╔══
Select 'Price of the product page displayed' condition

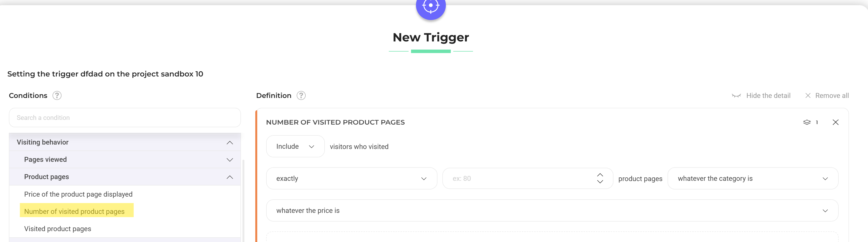pyautogui.click(x=78, y=194)

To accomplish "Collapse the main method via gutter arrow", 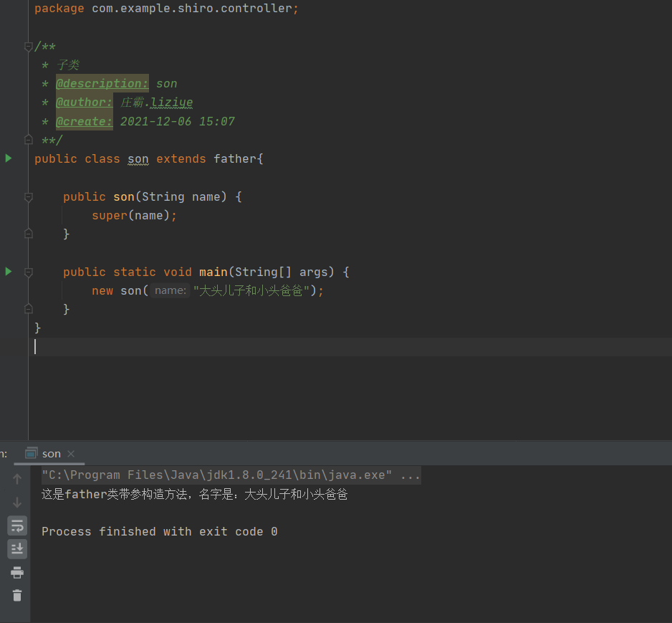I will (27, 271).
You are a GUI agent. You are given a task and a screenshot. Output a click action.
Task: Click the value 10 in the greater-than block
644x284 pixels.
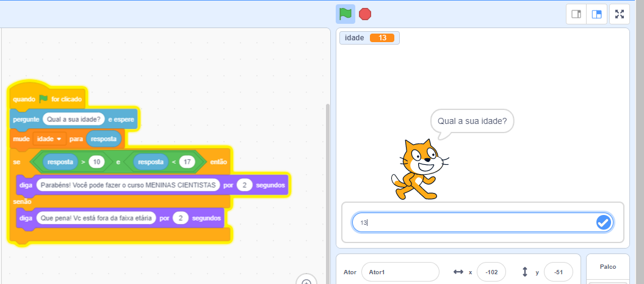[x=96, y=162]
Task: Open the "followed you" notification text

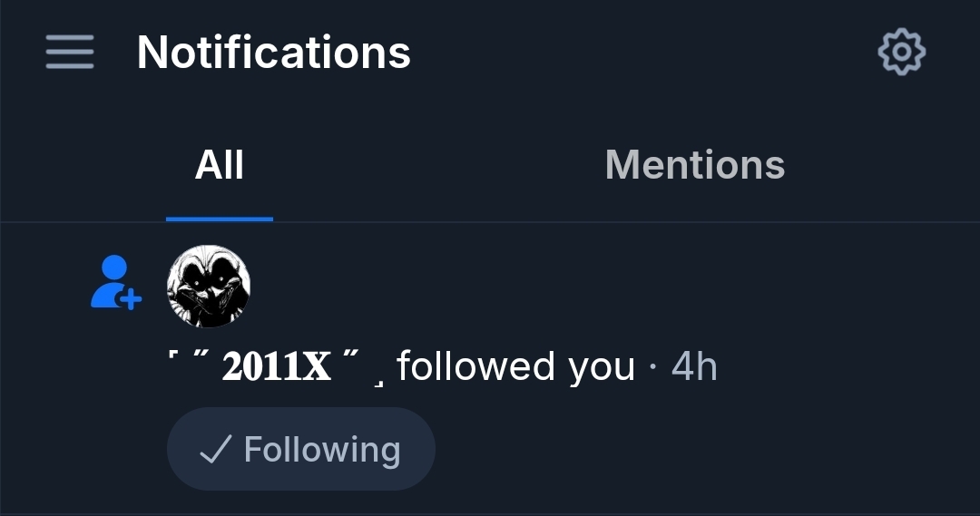Action: pyautogui.click(x=515, y=366)
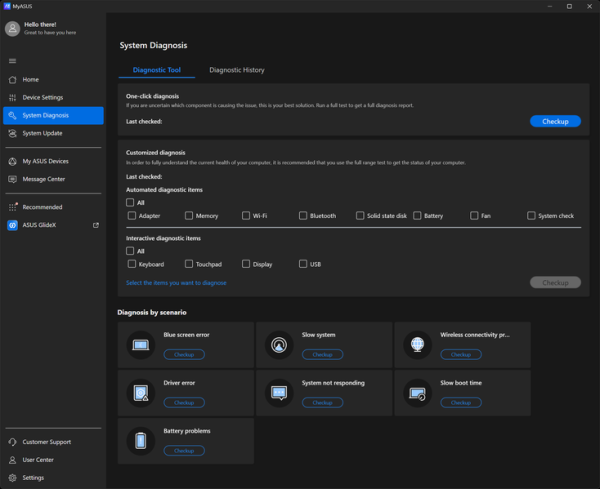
╚══
- TASK DIRECTIONS: Where the line with "You are a GUI" appears, begin there and transcribe exactly through the last line of the data, leaving all pictures aside.

- EXERCISE OUTPUT:
You are a GUI agent. You are given a task and a screenshot. Output a click action.
Task: Click the value 10 in the greater-than block
644x284 pixels.
[x=96, y=162]
Task: Open the "followed you" notification text

Action: pyautogui.click(x=515, y=366)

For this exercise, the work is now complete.